From the Guidelines
Promethazine should be avoided during pregnancy, especially in the first trimester, unless the potential benefit clearly outweighs the risks. For a woman who is 8 weeks pregnant, alternative medications with better safety profiles should be considered first. According to the most recent study 1, the American College of Gastroenterology recommends a step-up approach for patients who do not respond to first-line therapy, and metoclopramide can be given for nausea and vomiting of pregnancy (NVP) and hyperemesis gravidarum (HG). Additionally, a study published in the Journal of Hepatology 1 lists doxylamine/pyridoxine as a first-line recommended treatment for management of Hyperemesis Gravidarum, which has a better safety profile compared to promethazine.
Some key points to consider when managing nausea and vomiting of pregnancy include:
- The first trimester is a critical period for fetal organ development, making medication exposure particularly concerning during this time.
- First-line treatments like vitamin B6 (pyridoxine), with or without doxylamine, have better safety data and should be tried before considering promethazine.
- Metoclopramide can be given for NVP and HG, and has not been associated with an increased risk of congenital defects.
- Ondansetron is given primarily in severe NVP that requires hospitalization, and has not been associated with an increased risk of stillbirth, spontaneous abortion, or major birth defects; however, some studies have reported cases of congenital heart defects when ondansetron is given in the first trimester.

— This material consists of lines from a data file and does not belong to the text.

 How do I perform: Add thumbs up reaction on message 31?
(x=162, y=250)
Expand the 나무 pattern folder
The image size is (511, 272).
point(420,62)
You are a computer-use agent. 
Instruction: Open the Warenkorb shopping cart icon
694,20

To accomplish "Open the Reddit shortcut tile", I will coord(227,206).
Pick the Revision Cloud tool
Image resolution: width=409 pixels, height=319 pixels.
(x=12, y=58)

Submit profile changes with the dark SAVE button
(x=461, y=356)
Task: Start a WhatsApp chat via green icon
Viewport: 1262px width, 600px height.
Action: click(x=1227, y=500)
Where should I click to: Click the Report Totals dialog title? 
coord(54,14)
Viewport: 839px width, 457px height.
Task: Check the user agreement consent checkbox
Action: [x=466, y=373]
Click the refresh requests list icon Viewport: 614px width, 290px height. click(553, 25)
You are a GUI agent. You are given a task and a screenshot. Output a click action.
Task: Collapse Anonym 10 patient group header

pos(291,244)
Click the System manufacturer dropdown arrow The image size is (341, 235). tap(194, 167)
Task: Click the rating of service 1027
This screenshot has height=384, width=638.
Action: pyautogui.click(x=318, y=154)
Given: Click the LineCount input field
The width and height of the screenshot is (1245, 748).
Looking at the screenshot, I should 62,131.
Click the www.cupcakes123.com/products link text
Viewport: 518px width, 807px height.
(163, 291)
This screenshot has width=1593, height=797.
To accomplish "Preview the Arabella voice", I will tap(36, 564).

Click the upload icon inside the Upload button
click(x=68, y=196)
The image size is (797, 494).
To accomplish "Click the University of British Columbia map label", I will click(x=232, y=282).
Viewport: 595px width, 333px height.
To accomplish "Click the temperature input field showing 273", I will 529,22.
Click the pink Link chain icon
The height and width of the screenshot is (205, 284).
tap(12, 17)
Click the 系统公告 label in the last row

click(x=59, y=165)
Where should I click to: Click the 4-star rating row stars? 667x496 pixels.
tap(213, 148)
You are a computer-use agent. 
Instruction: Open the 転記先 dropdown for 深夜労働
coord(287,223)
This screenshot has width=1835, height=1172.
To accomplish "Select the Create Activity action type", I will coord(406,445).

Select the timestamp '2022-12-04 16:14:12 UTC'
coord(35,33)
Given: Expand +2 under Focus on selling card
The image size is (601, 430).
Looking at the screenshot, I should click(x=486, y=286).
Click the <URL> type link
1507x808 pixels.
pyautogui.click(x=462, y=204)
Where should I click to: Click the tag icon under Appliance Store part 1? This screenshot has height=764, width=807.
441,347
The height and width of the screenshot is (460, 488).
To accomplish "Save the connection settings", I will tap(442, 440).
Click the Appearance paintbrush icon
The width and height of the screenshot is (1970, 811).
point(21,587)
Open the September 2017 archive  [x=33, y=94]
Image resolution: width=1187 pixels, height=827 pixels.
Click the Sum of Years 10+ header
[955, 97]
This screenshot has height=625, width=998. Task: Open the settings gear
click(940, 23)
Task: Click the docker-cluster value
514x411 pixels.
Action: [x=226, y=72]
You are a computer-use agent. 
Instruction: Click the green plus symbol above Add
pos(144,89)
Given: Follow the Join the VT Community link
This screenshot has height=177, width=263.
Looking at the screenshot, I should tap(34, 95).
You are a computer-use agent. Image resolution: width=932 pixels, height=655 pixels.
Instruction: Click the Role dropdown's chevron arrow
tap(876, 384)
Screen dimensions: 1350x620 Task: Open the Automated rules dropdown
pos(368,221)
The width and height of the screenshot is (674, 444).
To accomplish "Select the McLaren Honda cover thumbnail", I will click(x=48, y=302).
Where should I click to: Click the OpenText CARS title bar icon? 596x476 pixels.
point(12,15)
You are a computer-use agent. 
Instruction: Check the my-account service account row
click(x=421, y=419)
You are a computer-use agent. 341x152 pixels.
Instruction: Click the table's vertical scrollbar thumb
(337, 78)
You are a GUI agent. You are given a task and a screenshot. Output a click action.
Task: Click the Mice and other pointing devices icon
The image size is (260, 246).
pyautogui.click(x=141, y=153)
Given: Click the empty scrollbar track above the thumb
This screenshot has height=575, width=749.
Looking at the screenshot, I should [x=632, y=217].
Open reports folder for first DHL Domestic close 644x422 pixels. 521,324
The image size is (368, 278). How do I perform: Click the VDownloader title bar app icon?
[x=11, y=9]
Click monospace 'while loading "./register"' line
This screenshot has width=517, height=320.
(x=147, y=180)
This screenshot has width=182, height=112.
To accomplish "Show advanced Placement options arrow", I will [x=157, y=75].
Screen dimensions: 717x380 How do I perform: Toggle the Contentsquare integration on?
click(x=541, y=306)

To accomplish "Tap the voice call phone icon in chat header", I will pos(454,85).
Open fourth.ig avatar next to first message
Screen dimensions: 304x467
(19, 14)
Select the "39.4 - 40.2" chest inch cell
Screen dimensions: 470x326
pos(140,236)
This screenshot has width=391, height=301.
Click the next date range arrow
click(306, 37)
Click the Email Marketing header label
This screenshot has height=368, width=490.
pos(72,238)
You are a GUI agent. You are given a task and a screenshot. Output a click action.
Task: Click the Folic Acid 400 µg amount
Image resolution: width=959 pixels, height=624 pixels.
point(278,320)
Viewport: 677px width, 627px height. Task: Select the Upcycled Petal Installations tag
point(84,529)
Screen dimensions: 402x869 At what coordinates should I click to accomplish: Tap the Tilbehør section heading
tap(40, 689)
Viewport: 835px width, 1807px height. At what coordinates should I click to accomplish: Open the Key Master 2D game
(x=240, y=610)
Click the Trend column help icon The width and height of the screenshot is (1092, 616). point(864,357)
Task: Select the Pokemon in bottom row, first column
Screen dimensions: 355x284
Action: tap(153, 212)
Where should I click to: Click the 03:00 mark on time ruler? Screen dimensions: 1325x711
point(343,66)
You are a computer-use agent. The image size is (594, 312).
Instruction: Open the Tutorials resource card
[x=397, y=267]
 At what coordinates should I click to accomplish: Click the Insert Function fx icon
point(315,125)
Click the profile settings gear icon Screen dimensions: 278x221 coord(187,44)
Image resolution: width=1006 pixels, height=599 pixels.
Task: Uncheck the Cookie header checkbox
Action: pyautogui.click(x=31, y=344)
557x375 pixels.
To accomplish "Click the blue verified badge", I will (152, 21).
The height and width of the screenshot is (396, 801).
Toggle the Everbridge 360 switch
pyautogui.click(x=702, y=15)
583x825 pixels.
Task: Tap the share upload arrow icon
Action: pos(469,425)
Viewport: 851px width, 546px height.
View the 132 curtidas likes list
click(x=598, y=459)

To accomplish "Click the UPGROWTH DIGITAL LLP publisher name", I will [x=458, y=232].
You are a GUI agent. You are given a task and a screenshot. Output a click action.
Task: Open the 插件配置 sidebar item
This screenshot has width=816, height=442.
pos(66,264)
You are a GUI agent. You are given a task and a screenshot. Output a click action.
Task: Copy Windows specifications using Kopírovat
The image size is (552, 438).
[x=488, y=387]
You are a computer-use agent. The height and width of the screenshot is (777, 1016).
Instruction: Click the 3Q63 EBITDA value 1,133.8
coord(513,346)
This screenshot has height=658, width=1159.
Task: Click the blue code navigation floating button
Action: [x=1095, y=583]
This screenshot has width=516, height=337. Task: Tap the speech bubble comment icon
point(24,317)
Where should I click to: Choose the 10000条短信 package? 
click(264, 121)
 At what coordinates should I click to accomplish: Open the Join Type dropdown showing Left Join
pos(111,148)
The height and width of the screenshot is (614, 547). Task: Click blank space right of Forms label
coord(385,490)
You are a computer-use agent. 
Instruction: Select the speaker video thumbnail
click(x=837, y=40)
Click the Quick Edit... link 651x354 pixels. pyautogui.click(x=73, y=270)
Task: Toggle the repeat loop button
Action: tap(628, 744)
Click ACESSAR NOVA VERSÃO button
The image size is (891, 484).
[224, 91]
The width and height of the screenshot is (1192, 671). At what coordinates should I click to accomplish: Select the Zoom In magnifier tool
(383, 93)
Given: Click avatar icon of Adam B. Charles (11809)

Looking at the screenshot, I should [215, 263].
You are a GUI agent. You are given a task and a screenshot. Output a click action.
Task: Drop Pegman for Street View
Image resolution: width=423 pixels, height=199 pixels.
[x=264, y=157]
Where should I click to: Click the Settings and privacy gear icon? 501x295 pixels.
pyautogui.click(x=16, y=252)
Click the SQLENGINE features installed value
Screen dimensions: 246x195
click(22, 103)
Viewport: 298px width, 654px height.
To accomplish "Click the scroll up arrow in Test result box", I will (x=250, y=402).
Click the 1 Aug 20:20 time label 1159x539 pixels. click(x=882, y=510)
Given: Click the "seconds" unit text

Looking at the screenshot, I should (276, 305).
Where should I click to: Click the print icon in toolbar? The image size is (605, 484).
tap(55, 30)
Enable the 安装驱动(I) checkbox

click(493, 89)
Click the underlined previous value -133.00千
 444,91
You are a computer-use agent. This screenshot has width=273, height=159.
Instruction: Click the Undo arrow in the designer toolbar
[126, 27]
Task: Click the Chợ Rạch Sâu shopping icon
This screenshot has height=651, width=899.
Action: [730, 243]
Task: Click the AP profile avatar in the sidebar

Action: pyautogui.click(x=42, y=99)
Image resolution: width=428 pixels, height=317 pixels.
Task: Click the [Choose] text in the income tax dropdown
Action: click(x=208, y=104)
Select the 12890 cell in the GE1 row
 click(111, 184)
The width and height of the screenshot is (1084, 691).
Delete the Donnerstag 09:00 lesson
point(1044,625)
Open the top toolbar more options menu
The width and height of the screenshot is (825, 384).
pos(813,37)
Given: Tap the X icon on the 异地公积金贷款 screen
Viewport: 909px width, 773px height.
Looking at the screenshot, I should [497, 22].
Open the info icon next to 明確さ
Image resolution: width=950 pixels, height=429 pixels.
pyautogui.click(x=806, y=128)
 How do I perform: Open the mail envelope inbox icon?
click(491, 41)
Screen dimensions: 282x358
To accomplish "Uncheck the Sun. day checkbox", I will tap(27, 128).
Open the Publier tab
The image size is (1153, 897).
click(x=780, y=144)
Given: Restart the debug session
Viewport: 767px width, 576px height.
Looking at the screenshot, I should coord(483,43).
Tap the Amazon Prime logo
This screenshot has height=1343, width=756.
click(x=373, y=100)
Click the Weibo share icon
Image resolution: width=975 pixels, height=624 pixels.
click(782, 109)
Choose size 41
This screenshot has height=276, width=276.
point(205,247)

If treatment with promethazine is absolutely necessary for severe nausea and vomiting of pregnancy or other conditions where benefits might outweigh risks, it should be prescribed at the lowest effective dose for the shortest duration possible, and only after consultation with an obstetrician 1.
From the FDA Drug Label
Teratogenic effects have not been demonstrated in rat-feeding studies at doses of 6.25 and 12.5 mg/kg of promethazine HCl. There are no adequate and well-controlled studies of promethazine hydrochloride tablets in pregnant women. Promethazine hydrochloride tablets should be used during pregnancy only if the potential benefit justifies the potential risk to the fetus
The administration of promethazine to a pregnant female at 8 weeks gestation is not recommended unless the potential benefit justifies the potential risk to the fetus 2.
- Key considerations:
- No adequate and well-controlled studies in pregnant women
- Potential risk to the fetus
- Use only if potential benefit outweighs the risk It is essential to weigh the potential benefits against the potential risks before making a decision to administer promethazine to a pregnant woman at 8 weeks gestation.
From the Research
Safety of Promethazine in Pregnancy
- The safety of administering promethazine (Phenergan) to a pregnant female at 8 weeks gestation is a concern due to the potential risks to the fetus.
- According to a systematic review of treatments for hyperemesis gravidarum and nausea and vomiting in pregnancy 3, antihistamines, including promethazine, were associated with improved symptoms compared to placebo for mild symptoms of nausea and emesis of pregnancy.
- However, the quality of evidence was low, and the review did not specifically address the safety of promethazine at 8 weeks gestation.
- A retrospective cohort study comparing antiemetics for nausea and vomiting of pregnancy in an emergency department setting found no difference in time from medication administration to disposition between women who received ondansetron and women who received promethazine or other antiemetics 4.
- Another study examining antiemetic use among pregnant women in the United States found that promethazine use decreased annually from 2006 to 2014, while ondansetron use increased 5.
- There is limited evidence on the safety of promethazine in pregnancy, and more research is needed to establish its efficacy and safety.
Comparison with Other Antiemetics
- Ondansetron was associated with improved symptoms for a range of symptom severity, and its use increased significantly between 2001 and 2014 5.
- Metoclopramide was also associated with improved symptoms, but its use decreased from 2006 to 2014 5.
- Pyridoxine-doxylamine was associated with greater benefit than placebo for moderate symptoms, but its use was relatively low compared to other antiemetics 3.
Considerations for Use in Pregnancy
- The use of any medication during pregnancy should be carefully considered, weighing the potential benefits against the potential risks to the mother and fetus.
- While promethazine may be effective in treating nausea and vomiting in pregnancy, its safety at 8 weeks gestation is not well established, and alternative antiemetics may be preferred.